ANTONIO DELFIM NETTO

O Brasil é um país que merece ser vivido. Ele passa, em semanas, do mais cruel pessimismo de um Sófocles (``A melhor coisa é não ter nascido. Mas tendo visto a luz, a melhor coisa é voltar o mais depressa possível para a origem", em Édipo Rei) para o ridículo otimismo satirizado por Voltaire no Candide, que na juventude levara a sério o ``filósofo" Pangloss (``tudo está perfeito neste mundo que é o melhor possível").
Mas afinal, o que aconteceu? Houve uma mudança nas condições objetivas que misteriosamente transformou os problemas em suas próprias soluções? Quais eram (e são) as objeções fundamentais ao processo de estabilização? Primeira: o risco de financiar um déficit em conta corrente com capitais cada vez mais voláteis e com entrada induzida pela restrição interna de crédito. Segunda: a utilização insensata da taxa de juro que destrói o precário equilíbrio fiscal e prejudica os outros dispêndios do governo. Terceira: o risco de amargar uma resposta desagradável do setor agrícola à expropriação produzida na safra 1994/95.

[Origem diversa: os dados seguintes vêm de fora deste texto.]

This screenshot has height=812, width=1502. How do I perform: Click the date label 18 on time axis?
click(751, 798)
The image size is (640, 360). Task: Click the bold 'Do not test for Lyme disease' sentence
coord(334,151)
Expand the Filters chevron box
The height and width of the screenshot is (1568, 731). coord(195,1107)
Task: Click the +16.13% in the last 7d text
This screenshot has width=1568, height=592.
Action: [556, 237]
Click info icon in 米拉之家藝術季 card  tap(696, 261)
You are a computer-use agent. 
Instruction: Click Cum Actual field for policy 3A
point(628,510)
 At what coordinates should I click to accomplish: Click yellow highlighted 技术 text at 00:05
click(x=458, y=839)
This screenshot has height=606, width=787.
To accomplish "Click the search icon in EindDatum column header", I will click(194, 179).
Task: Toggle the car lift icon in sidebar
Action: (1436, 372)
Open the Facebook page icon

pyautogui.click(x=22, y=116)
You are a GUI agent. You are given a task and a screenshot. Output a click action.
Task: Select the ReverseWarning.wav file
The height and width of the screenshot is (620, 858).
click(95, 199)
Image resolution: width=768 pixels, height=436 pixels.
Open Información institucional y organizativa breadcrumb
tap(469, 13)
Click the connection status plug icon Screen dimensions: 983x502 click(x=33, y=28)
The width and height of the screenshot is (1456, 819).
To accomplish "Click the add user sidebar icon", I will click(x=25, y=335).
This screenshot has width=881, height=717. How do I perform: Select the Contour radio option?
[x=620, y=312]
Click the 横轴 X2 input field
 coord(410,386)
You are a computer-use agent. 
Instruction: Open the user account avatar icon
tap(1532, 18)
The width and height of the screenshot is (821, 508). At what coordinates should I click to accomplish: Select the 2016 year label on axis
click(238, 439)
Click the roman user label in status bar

Ora, é preciso ter sido educado pelo discípulo de Leibniz no castelo de Thuder-ten-tronckh para acreditar, seriamente, que uma política cambial sustentada: 1) por uma política de restrição da taxa de crescimento (necessária, mas que vai agravar ainda mais o problema fiscal); 2) por uma fantástica taxa de juro real (``que vai durar ainda dois anos", como disse uma autoridade) e 3) por truques que produzem subsídio por conta da receita dos Estados e municípios, seja, de fato, uma ``âncora que vai durar muito e muito tempo...". O máximo que ela pode ser é uma ``bóia"!
É concebível pensar em ``âncora" cambial com uma inflação interna de 30% e externa de 3% ao ano? É claro que, se supusermos que a inflação interna será de 3% nos próximos 12 meses, tudo estará bem, no melhor dos mundos. Mas o próprio Pangloss teria dúvidas sobre essa proposição...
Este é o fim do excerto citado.